A tough day at the office for one dentist, as he has to perform dental work on several 5-hundred pound tigers at an east Texas wildlife refuge. Three big cats needed emergency root canals, Thursday, at Tiger Creek wildlife refuge in Red Springs. And when tigers need dental work, veterinary experts are called in.
"Well today we're taking some of our tigers that have broken off some of their canine teeth they have and we're doing root canals" said Park Director Terri Warner.
This is not the same as surgery on a house cat. These cats have to be one hundred percent under sedation before they can perform dentistry. If they don't, then you've got 400 or 500 pounds of angry teeth and claws.
"Yeah, it can be dangerous because theses cats have tremendous power" said Veterinary surgeon doctor Michael McEller.
A 500 pound Siberian tiger named Katrina, a very unpredictable and moody tiger, needed 3 darts to put her to sleep, but even sedated tigers can be dangerous.
"I've been bitten. The worst bite I received was a tiger that was asleep but she just had a little jaw twitch she bit down on two of my fingers and I was out of work for two months" McEller says.
McEller works with Disney's animal kingdom.
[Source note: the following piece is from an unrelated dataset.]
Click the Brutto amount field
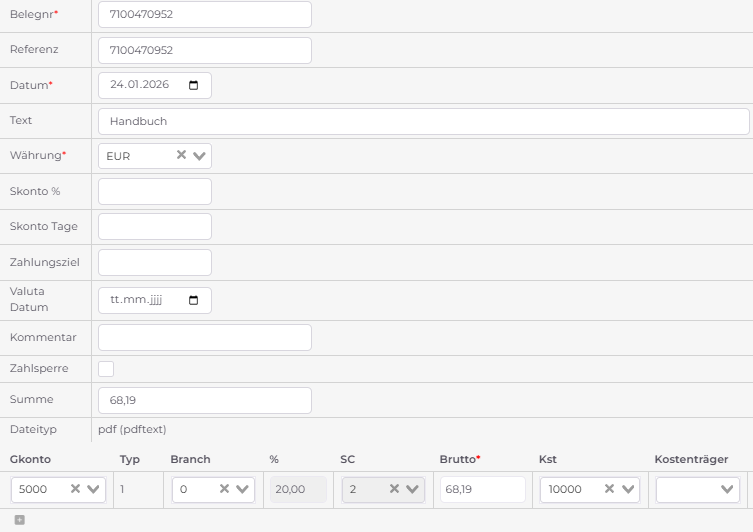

He says a tiger's dental hygiene is much like ours, except much bigger tools.
"We do have to check them regularly for any kind of dental problems because they can develop dental problems just like we do" says Warner.
After a few drills and some fillings, the patient is cured, and another happy tiger will soon be on display at the refuge.
"Brush 3 times a day" says McEller.
All the patients are recovering from successful root canals today. Tiger Creek wildlife refuge is open Monday through Saturday, from 10 am to 5 pm.